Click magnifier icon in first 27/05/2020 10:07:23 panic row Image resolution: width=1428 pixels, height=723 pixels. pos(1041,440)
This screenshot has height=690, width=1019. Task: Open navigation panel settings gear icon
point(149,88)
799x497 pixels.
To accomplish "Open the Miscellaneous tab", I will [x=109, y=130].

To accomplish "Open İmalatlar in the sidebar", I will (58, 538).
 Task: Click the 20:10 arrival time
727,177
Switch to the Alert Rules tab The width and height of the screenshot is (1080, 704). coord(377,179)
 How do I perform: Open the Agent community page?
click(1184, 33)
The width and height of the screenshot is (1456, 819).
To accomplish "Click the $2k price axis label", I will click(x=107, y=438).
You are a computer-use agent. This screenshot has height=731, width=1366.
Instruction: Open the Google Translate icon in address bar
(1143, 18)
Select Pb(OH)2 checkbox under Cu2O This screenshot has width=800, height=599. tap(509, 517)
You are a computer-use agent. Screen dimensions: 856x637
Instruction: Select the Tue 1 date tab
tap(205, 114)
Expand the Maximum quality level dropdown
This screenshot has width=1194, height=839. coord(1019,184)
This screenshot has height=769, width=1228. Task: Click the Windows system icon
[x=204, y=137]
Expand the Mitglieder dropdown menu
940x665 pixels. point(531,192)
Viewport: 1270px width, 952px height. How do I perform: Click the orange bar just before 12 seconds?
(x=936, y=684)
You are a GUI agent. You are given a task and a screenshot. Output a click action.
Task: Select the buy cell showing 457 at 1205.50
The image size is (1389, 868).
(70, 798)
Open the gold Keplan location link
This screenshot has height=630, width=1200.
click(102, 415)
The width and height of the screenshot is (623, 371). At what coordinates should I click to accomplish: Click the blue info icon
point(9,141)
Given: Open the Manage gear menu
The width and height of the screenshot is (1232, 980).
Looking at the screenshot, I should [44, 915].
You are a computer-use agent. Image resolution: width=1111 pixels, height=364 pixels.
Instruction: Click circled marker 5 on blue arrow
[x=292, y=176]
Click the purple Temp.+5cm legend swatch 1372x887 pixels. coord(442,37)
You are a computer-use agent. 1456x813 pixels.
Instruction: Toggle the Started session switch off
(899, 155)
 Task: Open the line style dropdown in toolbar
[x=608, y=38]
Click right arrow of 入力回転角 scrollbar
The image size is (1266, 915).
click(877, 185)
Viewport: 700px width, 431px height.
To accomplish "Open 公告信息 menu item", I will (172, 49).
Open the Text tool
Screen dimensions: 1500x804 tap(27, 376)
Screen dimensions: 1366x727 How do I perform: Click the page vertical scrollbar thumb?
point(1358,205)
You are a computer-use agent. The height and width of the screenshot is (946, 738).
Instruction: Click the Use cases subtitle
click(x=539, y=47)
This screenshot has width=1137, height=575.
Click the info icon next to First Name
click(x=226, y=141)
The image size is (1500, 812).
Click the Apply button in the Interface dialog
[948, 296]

=-=-=-=-=

Rewrite the items above with every "computer-use agent" changed to "screen assistant", leaving everything else as it is.

--- Written response ---
Click magnifier icon in first 27/05/2020 10:07:23 panic row Image resolution: width=1428 pixels, height=723 pixels. pos(1041,440)
This screenshot has height=690, width=1019. Task: Open navigation panel settings gear icon
point(149,88)
799x497 pixels.
To accomplish "Open the Miscellaneous tab", I will [x=109, y=130].

To accomplish "Open İmalatlar in the sidebar", I will (58, 538).
 Task: Click the 20:10 arrival time
727,177
Switch to the Alert Rules tab The width and height of the screenshot is (1080, 704). coord(377,179)
 How do I perform: Open the Agent community page?
click(1184, 33)
The width and height of the screenshot is (1456, 819).
To accomplish "Click the $2k price axis label", I will click(x=107, y=438).
You are a screen assistant. This screenshot has height=731, width=1366.
Instruction: Open the Google Translate icon in address bar
(1143, 18)
Select Pb(OH)2 checkbox under Cu2O This screenshot has width=800, height=599. tap(509, 517)
You are a screen assistant. Screen dimensions: 856x637
Instruction: Select the Tue 1 date tab
tap(205, 114)
Expand the Maximum quality level dropdown
This screenshot has width=1194, height=839. coord(1019,184)
This screenshot has height=769, width=1228. Task: Click the Windows system icon
[x=204, y=137]
Expand the Mitglieder dropdown menu
940x665 pixels. point(531,192)
Viewport: 1270px width, 952px height. How do I perform: Click the orange bar just before 12 seconds?
(x=936, y=684)
You are a GUI agent. You are given a task and a screenshot. Output a click action.
Task: Select the buy cell showing 457 at 1205.50
The image size is (1389, 868).
(70, 798)
Open the gold Keplan location link
This screenshot has height=630, width=1200.
click(102, 415)
The width and height of the screenshot is (623, 371). At what coordinates should I click to accomplish: Click the blue info icon
point(9,141)
Given: Open the Manage gear menu
The width and height of the screenshot is (1232, 980).
Looking at the screenshot, I should [44, 915].
You are a screen assistant. Image resolution: width=1111 pixels, height=364 pixels.
Instruction: Click circled marker 5 on blue arrow
[x=292, y=176]
Click the purple Temp.+5cm legend swatch 1372x887 pixels. coord(442,37)
You are a screen assistant. 1456x813 pixels.
Instruction: Toggle the Started session switch off
(899, 155)
 Task: Open the line style dropdown in toolbar
[x=608, y=38]
Click right arrow of 入力回転角 scrollbar
The image size is (1266, 915).
click(877, 185)
Viewport: 700px width, 431px height.
To accomplish "Open 公告信息 menu item", I will (172, 49).
Open the Text tool
Screen dimensions: 1500x804 tap(27, 376)
Screen dimensions: 1366x727 How do I perform: Click the page vertical scrollbar thumb?
point(1358,205)
You are a screen assistant. The height and width of the screenshot is (946, 738).
Instruction: Click the Use cases subtitle
click(x=539, y=47)
This screenshot has width=1137, height=575.
Click the info icon next to First Name
click(x=226, y=141)
The image size is (1500, 812).
Click the Apply button in the Interface dialog
[948, 296]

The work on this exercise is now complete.